Shrewsbury Schools Address Mental Health Issues 'More Than Others'

There is an increase in mental health issues among students.

Shrewsbury school officials are attempting to address problems such as anxiety and depression in a response to the significant increase in mental health issues among students, said the Boston Globe.

School Committee Chairwoman Erin Canzano told the Globe, “It became even more evident during this school year that children are dealing with more significant mental illnesses than ever before."

Since there are no state guidelines helping to define mental health for schools, Shrewsbury, and other districts, are finding a way to address it. An approach often used, reported the Globe, is the wraparound support approach, where professionals who get to know the schools can be called upon for support.

Though struggling with finances, Shrewsbury is reportedly "doing more than most" to address the mental health issues that arise. Melissa Maguire, director of special education and pupil personnel for Shrewsbury schools, told the Globe that the real increase in mental health issues started to show in 2010.

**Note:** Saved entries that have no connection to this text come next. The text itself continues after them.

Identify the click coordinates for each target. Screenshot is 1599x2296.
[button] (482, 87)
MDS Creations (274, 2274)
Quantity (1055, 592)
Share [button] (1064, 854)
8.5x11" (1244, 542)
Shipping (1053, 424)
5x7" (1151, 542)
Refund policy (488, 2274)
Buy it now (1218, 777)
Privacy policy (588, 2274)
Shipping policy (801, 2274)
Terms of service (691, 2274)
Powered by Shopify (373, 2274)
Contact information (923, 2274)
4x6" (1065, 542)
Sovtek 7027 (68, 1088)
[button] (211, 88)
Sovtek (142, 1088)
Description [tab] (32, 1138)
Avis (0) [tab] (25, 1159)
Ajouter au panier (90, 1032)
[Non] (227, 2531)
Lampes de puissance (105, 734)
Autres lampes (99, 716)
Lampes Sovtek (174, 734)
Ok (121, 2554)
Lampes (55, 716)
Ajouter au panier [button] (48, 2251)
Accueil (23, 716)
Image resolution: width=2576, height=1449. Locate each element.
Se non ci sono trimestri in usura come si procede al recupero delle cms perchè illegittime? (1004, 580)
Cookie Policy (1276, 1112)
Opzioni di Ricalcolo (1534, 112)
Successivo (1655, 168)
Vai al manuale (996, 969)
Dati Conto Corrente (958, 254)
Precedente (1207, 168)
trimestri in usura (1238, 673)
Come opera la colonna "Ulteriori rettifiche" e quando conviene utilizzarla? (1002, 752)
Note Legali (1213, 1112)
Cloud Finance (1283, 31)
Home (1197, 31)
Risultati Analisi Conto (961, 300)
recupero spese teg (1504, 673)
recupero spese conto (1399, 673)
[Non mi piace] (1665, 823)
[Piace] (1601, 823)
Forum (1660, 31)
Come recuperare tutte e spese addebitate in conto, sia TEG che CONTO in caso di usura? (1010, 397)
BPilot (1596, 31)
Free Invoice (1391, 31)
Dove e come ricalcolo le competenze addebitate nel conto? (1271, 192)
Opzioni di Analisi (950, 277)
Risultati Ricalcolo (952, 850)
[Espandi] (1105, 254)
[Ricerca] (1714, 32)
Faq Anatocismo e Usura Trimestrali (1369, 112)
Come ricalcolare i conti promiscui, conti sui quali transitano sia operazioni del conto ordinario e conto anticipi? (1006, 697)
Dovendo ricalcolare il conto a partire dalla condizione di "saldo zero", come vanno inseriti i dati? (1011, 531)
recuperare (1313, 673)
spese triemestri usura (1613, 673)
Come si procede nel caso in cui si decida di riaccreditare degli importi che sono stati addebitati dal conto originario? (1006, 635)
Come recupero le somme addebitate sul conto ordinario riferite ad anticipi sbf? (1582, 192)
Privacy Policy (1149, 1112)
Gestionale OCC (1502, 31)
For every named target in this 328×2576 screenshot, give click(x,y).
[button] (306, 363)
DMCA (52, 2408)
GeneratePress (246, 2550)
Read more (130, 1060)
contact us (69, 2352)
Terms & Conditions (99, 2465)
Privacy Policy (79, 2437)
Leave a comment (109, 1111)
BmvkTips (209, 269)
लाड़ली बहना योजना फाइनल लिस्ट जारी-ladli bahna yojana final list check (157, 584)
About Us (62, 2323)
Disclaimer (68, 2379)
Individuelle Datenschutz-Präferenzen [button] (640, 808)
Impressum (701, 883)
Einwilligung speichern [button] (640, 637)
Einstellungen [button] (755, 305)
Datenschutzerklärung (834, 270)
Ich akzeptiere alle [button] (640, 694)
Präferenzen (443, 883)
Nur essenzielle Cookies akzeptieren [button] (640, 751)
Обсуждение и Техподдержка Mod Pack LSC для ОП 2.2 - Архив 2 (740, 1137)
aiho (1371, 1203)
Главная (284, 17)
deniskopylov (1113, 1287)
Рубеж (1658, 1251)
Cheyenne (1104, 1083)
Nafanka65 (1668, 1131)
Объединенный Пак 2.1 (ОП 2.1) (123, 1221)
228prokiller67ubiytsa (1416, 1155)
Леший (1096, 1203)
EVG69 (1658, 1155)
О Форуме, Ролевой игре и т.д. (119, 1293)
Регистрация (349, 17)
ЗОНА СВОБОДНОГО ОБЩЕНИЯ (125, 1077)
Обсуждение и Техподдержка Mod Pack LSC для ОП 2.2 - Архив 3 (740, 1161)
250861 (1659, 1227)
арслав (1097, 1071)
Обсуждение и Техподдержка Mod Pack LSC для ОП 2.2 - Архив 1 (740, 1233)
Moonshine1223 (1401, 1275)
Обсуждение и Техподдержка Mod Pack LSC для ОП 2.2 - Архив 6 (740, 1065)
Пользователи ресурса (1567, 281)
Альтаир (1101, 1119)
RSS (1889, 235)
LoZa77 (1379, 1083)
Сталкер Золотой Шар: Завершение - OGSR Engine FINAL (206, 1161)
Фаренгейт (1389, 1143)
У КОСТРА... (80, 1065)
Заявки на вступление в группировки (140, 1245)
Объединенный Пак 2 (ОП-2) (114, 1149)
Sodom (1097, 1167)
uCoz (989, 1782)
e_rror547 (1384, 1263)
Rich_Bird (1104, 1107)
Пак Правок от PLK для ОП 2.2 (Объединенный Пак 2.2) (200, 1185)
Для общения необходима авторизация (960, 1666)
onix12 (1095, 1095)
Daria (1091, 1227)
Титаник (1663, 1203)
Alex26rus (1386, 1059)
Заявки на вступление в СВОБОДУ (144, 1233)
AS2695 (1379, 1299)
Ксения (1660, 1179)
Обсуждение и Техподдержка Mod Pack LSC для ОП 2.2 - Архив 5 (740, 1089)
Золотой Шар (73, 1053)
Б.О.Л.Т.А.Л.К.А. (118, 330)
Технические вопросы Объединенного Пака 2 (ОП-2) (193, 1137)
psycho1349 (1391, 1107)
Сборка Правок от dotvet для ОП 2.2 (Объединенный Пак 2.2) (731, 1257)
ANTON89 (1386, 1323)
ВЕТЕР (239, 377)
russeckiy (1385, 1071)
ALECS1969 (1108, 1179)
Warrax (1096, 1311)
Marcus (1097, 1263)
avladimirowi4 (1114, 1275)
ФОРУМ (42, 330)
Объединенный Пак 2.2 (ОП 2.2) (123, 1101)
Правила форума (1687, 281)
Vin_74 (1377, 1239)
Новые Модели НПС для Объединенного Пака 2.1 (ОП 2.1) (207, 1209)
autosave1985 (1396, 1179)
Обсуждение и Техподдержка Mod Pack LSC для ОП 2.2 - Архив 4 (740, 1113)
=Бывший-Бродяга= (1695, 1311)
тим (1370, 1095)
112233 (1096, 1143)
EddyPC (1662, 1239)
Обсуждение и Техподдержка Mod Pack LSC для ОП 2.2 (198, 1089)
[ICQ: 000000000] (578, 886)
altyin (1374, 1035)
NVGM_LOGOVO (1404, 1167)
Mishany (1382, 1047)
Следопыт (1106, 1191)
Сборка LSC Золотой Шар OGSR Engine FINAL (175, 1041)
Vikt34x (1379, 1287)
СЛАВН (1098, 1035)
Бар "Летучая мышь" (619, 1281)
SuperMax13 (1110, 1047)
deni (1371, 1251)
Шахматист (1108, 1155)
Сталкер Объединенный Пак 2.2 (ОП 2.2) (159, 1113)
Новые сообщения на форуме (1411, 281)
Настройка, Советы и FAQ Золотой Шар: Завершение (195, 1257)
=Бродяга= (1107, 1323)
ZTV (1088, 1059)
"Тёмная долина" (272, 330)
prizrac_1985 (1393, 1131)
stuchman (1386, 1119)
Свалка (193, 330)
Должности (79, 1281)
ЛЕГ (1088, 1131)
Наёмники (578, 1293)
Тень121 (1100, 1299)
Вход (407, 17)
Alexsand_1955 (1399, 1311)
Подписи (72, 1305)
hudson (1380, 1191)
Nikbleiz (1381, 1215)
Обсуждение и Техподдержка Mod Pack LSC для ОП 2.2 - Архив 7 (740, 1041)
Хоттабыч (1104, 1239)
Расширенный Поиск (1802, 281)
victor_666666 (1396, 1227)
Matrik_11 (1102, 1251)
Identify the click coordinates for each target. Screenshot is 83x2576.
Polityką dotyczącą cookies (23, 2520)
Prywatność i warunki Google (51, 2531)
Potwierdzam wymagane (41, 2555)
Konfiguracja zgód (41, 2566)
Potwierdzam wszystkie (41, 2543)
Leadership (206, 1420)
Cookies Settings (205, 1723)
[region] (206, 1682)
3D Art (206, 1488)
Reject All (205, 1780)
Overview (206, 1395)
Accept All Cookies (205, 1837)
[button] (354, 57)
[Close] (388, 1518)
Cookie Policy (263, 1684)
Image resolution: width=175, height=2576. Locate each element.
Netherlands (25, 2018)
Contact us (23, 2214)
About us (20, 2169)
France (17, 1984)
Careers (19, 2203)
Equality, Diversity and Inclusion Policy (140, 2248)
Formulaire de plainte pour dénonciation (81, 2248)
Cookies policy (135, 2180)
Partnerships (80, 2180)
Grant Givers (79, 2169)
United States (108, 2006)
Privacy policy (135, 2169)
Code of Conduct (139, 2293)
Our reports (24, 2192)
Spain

Yes, it is true that in general depression and anxiety is on the increase among teens across the US. I learned about these issues after attending a Mental Health Summit at Clark University this week. Another issue is the increase of teens abusing prescription drugs such as pain and stimulant medications. The City of Worcester received a grant to do research this area. Despite the statistics, parents needs to be educated on how to identify and refer their teens for counseling. Also, the Shrewsbury School District may want to look into getting funding for offering a free course to their staff called "Mental Health First Aid." The Worcester School District received funding to educate their school staff on how to provide comfort and to preserve life for teens and children having a mental health crisis. While the need for counseling is there for teens and children, the problem is the shortage of mental health professionals. Due to low pay and lack of adequate reimbursements for burdensome paperwork requirements, many clinicians like myself have our own private practices as opposed to working for area agencies.
Steve Whiz May 04, 2013 at 04:42 PM
Why should a public school 'address anxiety and depression'? While our hearts go out to any child with a problem, the role of public schools is to educate. Diagnosis and treatment of mental health issues is best addressed by medical professionals.